Source excerpt
********************
The main bore 204a of the frachead body 202 is sized or enlarged to accept a first upper end 223 of the tubular connector 201. The bore 204b of the lower spool 203 is modified, such as in the case of an existing structure or wellhead, or is otherwise manufactured to accept a second lower end 224 of the tubular connector 201. The tubular connector 201 forms a contiguous bore 204 from the main bore 204a of the frachead body 202, through the connector bore 204c, and to the lower bore 204b of the lower spool 203, bridging the flange interface 209. The lower bore 204b of the lower spool 203 can be maximized by elimination of the conventional API ring gasket while retaining sufficient structure of the lower spool 203 for the required pressure service.

The outer diameter of the upper end 223 can be different that the outer diameter of the lower end 224. As shown in FIG. 2, the diameter of the upper end 223 is greater than the diameter of the lower end 224. Or the diameter of the lower end 224 can be greater than the diameter of the upper end 223 (not shown).

Absent a conventional API ring gasket, the bore 204, for conducting high pressure fracturing fluids, is now separated from the environment at the flange interface 209 by the tubular connector 201. Accordingly, the tubular connector 201 is provided with at least an upper seal of one or more upper sealing elements 232 above the flange interface 209 and at least a lower seal of one or more lower sealing elements 233 below the flange interface 209.

According to an aspect of the invention, the tubular connector 201 can be an monolithic abrasion-resistant structure or wear sleeve shown in FIGS. 6A,6B and 7, or in another embodiment, can be a two-part assembly shown in FIGS. 2 to 5B.

In a two-part embodiment of FIGS. 2 to 5B, the tubular connector 201 can comprise a tubular, inner wear sleeve 211 fit co-axially to a tubular, outer sealing sub 212. The inner wear sleeve 211 forms the wear-resistant and contiguous bore 204 from the frachead 202 to the lower spool 203. The inner wear sleeve 211 comprises wear-resistant material.

The wear sleeve can be secured within the outer sealing sub such as by mechanical or adhesive means. For example, Locktite® can be used between the components to ensure the inner wear sleeve 211 is retained within the sealing sub 212.

As shown in FIGS. 5A and 5B, in one embodiment of the two-part assembly, an outer diametral extent 218 of the inner wear sleeve 211 is stepped for inserting and mating concentrically with a stepped inner diametral extent 219 of the outer sealing sub 212. The outer sealing sub 212 has an axial height less than that of the inner wear sleeve wherein the connector bore is formed entirely of the wear sleeve 211. The outer diameter of an upper end of the inner wear sleeve 211 can be the same diameter as that of an upper end of the outer sealing sub 212.
********************
Task objective
List every bore named in the frachead connector passage above, with its reference numeral.
********************
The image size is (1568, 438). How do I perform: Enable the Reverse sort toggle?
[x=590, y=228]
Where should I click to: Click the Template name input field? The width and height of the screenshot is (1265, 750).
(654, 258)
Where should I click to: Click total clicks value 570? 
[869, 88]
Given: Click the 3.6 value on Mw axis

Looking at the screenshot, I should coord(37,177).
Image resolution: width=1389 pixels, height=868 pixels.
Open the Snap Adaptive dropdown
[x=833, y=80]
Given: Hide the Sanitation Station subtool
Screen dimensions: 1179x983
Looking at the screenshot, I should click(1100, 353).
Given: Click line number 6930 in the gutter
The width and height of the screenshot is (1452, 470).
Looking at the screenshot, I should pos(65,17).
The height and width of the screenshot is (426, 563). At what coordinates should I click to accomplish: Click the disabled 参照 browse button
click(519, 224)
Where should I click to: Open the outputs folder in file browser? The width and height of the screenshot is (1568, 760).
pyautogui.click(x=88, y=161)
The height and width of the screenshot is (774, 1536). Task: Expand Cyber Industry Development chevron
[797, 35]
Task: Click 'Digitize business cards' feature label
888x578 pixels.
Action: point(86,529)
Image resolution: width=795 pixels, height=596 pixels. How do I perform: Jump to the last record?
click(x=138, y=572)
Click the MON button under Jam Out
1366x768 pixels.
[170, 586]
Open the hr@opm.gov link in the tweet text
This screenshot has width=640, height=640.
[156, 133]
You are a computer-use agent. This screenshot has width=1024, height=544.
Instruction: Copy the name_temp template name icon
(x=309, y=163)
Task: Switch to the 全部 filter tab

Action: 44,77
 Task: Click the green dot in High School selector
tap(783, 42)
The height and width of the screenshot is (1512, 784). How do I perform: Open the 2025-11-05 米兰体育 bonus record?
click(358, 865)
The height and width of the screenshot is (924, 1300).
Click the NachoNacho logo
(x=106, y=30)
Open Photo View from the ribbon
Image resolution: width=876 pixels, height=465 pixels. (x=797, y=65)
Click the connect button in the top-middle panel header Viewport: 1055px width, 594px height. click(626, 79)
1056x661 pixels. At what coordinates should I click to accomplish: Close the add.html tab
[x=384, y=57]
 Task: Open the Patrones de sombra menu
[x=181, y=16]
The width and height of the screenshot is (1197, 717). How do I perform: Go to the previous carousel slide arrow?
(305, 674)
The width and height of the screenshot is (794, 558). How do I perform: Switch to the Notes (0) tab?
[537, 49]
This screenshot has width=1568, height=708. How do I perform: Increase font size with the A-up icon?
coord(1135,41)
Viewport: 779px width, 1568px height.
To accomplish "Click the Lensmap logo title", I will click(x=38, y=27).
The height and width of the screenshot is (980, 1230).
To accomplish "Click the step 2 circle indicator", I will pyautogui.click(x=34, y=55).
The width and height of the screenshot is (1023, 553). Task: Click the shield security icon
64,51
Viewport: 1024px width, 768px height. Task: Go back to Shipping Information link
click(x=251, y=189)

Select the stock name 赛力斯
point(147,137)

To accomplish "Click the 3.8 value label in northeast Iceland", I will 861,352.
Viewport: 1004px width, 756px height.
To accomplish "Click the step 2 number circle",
********************
Finished task
- Main bore 204a of the frachead body 202
- Bore 204b (lower bore) of the lower spool 203
- Connector bore 204c
- Contiguous bore 204